Les entraves que cette attitude de Paoli apportait à la pacification de l’île pouvaient devenir dangereuses. « Il est en guerre ouverte avec le gouvernement, ajoutait lady Elliot. Il fait profession de loyauté envers le roi ; mais il veut être le chef de l’État. » Elliot prit une résolution énergique. Il demanda son rappel ou le départ de Paoli et un témoignage d’approbation royale pour lui-même, ajoutant : « Si cette île est incapable d’un bon gouvernement, il vaut mieux que nous l'abandonnions La trahison est ici à l’ordre du jour. » Il fut écouté : « J’ai la satisfaction de vous annoncer que Sa Majesté accueille avec faveur vos services et qu’elle approuve entièrement votre conduite, au cours de votre administration. Quant au général Paoli, si grande que soit l’indulgence à laquelle peuvent me porter à son égard et lez désenchantement de son ambition et les infirmités de son âge... je suis convaincu que, tant qu’il sera en Corse, vous n’aurez jamais le respect absolu et la pleine confiance qui vous sont si désirables » (septembre 1795).
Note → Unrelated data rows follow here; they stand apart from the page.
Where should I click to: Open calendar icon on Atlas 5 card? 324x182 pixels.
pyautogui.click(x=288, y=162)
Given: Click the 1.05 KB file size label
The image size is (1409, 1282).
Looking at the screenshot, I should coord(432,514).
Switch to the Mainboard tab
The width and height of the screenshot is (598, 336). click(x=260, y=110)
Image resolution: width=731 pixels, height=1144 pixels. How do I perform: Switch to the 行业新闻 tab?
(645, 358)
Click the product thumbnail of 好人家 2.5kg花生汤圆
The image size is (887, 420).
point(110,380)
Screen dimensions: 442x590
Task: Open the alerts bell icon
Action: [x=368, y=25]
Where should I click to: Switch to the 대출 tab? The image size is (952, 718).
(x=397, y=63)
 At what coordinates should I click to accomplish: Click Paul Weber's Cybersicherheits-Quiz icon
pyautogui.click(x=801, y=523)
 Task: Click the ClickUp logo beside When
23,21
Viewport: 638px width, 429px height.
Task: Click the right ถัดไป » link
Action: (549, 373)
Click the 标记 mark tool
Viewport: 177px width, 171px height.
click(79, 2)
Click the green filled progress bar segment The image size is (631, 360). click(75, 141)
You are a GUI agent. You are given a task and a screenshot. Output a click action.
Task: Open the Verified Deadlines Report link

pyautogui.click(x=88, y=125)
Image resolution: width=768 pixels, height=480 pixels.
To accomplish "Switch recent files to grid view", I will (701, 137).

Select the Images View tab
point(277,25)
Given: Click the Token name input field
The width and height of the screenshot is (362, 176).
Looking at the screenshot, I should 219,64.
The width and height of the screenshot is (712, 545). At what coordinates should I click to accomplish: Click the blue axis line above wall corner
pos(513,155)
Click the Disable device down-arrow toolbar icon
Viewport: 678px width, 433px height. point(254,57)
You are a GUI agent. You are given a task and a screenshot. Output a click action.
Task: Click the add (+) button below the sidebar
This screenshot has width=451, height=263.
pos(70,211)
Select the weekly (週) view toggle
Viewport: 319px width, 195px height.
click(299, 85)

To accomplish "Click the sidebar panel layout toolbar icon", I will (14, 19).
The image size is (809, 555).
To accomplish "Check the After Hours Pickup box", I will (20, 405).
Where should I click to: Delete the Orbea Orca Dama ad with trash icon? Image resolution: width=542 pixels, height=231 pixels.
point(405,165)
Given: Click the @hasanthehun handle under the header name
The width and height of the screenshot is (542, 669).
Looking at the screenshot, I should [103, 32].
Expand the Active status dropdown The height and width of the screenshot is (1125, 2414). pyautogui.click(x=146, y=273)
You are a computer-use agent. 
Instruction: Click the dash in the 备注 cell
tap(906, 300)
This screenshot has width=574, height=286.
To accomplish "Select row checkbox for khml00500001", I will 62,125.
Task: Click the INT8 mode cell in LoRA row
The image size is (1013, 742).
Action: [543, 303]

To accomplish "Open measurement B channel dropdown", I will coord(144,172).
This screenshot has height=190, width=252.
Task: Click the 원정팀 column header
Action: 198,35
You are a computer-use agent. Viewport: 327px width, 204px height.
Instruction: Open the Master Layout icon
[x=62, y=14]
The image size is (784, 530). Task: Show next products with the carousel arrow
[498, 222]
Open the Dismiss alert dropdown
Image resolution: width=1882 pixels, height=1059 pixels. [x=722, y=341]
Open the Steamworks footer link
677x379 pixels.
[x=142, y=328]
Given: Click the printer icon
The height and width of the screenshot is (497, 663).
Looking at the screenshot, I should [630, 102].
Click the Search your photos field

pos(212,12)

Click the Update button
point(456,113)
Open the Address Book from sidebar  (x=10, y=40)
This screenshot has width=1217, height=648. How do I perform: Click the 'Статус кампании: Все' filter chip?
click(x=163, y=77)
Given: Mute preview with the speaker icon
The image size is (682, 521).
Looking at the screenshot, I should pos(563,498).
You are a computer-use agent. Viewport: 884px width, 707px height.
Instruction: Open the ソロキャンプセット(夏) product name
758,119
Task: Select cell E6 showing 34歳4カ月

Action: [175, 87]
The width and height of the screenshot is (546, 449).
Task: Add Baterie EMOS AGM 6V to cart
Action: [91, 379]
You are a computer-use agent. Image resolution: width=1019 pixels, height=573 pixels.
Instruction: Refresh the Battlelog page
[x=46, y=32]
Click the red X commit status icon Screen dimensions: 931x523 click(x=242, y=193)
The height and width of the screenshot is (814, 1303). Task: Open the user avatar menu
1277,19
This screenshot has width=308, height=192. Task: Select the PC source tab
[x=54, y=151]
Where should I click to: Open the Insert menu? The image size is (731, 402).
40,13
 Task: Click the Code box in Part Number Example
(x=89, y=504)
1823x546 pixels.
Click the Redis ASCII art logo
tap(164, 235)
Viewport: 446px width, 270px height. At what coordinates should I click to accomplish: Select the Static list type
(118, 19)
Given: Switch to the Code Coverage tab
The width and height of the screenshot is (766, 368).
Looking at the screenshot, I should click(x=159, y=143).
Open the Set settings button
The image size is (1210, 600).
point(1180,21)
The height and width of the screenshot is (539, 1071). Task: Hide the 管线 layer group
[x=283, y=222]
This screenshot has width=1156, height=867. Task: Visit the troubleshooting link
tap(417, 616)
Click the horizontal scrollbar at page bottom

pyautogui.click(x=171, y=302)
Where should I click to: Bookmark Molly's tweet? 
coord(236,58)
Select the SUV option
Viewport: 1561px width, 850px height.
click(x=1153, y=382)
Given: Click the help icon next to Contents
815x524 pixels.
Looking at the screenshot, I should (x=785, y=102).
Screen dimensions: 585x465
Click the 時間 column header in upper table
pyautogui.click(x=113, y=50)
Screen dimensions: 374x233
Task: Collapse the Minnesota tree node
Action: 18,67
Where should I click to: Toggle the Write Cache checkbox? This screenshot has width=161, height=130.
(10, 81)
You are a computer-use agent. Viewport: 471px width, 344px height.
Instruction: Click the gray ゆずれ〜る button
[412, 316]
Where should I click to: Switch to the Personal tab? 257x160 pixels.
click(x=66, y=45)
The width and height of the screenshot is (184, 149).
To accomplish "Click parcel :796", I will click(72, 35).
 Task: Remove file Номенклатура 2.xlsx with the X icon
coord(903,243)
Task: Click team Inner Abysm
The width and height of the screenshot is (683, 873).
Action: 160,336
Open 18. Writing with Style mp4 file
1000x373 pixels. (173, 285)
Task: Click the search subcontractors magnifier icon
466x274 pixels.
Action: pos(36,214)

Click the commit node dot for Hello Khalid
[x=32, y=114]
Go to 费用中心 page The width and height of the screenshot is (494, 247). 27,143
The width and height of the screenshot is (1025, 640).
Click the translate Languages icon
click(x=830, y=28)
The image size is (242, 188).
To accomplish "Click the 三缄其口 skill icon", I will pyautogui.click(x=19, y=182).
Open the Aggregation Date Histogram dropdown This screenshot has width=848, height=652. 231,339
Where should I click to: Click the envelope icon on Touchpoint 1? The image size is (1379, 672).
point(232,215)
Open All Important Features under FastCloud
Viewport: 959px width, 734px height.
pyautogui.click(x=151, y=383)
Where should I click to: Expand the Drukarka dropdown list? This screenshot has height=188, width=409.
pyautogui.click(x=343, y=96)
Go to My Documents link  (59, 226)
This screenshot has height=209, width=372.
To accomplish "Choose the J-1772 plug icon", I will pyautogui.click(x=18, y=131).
En conséquence, Paoli fut prié de se rendre en Angleterre pour y finir ses jours, avec un supplément de pension de 2.000 livres. Il était impossible de refuser sans se jeter dans une révolte ouverte qui aurait été le désaveu même de toute sa politique et la répétition des événements de 1769. Paoli voulut éviter à sa patrie une nouvelle guerre civile. Il s’embarqua pour l’exil une troisième et dernière fois.

 

Son départ fit croire à Elliot que désormais toutes les difficultés seraient aplanies, et qu’une entente étroite entre la population et lui allait être réalisée : « J’ai toujours déclaré que nous n’entendions gouverner cette île que du consentement de ses habitants, et il serait absurde de vouloir maintenir ce gouvernement par la force. » Or cet accord était impossible. Le départ de Paoli avait augmenté le nombre des mécontents et accru la haine contre Pozzo di Borgo, qu'on accusait d’avoir fait expulser le héros. C’est contre le président du Conseil d’État qu’intrigues et complots furent désormais dirigés. On adressa au vice-roi des pétitions pour demander le renvoi du premier ministre Pozzo di Borgo. Il refusa : « Rien ne pourra m’amener à accueillir cette requête, qui n’est basée sur aucun fondement sérieux, si ce n’est que Pozzo est un homme très capable et que d’autres, qui ne le valent pas, voudraient le remplacer ». On eut alors recours à la cour de Londres elle-même, qui transmit à Elliot les accusations dont on chargeait son collaborateur. « Savelli a dit que Pozzo di Borgo était un homme d’un caractère fort critiquable, qu’il était très intrigant et très ambitieux... Un sujet de plainte contre vous est d’avoir convoqué le Parlement à Bastia et non à Corte... Un autre a été l'introduction d’émigrés français, prétendant que vous aviez une tendance à préférer les étrangers aux Corses. Enfin le peuple aurait, paraît-il, éprouvé une déception, en ne voyant pas prendre par son Parlement certaines mesures auxquelles il s’attendait. »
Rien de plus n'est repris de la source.